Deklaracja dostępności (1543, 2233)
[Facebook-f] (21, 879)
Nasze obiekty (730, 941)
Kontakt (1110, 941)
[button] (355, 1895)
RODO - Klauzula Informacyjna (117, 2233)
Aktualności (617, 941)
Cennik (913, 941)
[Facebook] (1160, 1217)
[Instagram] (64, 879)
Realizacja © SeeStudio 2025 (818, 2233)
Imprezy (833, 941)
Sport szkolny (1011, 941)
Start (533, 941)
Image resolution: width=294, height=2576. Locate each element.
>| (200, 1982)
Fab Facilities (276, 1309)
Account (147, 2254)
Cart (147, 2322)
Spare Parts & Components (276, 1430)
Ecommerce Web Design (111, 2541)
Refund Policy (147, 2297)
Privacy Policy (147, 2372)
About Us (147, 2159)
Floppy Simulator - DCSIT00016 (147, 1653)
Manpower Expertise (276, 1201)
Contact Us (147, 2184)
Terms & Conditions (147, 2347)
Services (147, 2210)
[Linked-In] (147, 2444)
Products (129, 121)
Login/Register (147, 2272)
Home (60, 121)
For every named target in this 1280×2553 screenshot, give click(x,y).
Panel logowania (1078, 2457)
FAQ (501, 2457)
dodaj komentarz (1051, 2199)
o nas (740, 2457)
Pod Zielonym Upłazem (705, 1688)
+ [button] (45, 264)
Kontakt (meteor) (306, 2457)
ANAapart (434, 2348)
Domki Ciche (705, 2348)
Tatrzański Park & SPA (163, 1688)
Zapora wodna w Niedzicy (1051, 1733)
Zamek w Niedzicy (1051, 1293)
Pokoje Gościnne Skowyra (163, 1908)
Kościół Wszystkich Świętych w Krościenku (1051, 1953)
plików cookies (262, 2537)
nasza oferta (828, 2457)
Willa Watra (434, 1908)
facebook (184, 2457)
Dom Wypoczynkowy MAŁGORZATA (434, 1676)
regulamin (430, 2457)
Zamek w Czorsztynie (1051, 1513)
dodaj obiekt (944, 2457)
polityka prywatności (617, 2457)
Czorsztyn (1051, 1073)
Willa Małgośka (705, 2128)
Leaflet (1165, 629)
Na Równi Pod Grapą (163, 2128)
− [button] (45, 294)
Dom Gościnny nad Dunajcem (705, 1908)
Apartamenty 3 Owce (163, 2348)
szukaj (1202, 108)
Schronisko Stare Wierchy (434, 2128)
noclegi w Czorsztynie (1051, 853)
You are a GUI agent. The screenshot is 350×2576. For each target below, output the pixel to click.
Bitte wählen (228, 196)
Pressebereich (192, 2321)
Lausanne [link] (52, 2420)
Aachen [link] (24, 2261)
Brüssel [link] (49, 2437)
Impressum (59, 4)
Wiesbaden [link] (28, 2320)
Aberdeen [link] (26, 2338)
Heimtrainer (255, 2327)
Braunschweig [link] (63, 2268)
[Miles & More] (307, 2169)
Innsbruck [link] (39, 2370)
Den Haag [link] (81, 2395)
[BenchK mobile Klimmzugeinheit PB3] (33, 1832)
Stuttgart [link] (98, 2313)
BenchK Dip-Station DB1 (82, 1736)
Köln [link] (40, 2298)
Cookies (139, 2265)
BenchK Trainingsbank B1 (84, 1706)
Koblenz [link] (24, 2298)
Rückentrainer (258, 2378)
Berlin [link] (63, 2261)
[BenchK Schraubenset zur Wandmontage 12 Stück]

◆ ◆ ◆ ◆ ◆ ◆ ◆

_What this task involves_:
In the material above, find the line containing "nasza oferta (828, 2457)" and the line containing "Stuttgart [link] (98, 2313)", then write out exactly those two lines and every line between them, and nothing more.

_The completed task_:
nasza oferta (828, 2457)
Willa Watra (434, 1908)
facebook (184, 2457)
Dom Wypoczynkowy MAŁGORZATA (434, 1676)
regulamin (430, 2457)
Zamek w Czorsztynie (1051, 1513)
dodaj obiekt (944, 2457)
polityka prywatności (617, 2457)
Czorsztyn (1051, 1073)
Willa Małgośka (705, 2128)
Leaflet (1165, 629)
Na Równi Pod Grapą (163, 2128)
− [button] (45, 294)
Dom Gościnny nad Dunajcem (705, 1908)
Apartamenty 3 Owce (163, 2348)
szukaj (1202, 108)
Schronisko Stare Wierchy (434, 2128)
noclegi w Czorsztynie (1051, 853)
You are a GUI agent. The screenshot is 350×2576. For each target below, output the pixel to click.
Bitte wählen (228, 196)
Pressebereich (192, 2321)
Lausanne [link] (52, 2420)
Aachen [link] (24, 2261)
Brüssel [link] (49, 2437)
Impressum (59, 4)
Wiesbaden [link] (28, 2320)
Aberdeen [link] (26, 2338)
Heimtrainer (255, 2327)
Braunschweig [link] (63, 2268)
[Miles & More] (307, 2169)
Innsbruck [link] (39, 2370)
Den Haag [link] (81, 2395)
[BenchK mobile Klimmzugeinheit PB3] (33, 1832)
Stuttgart [link] (98, 2313)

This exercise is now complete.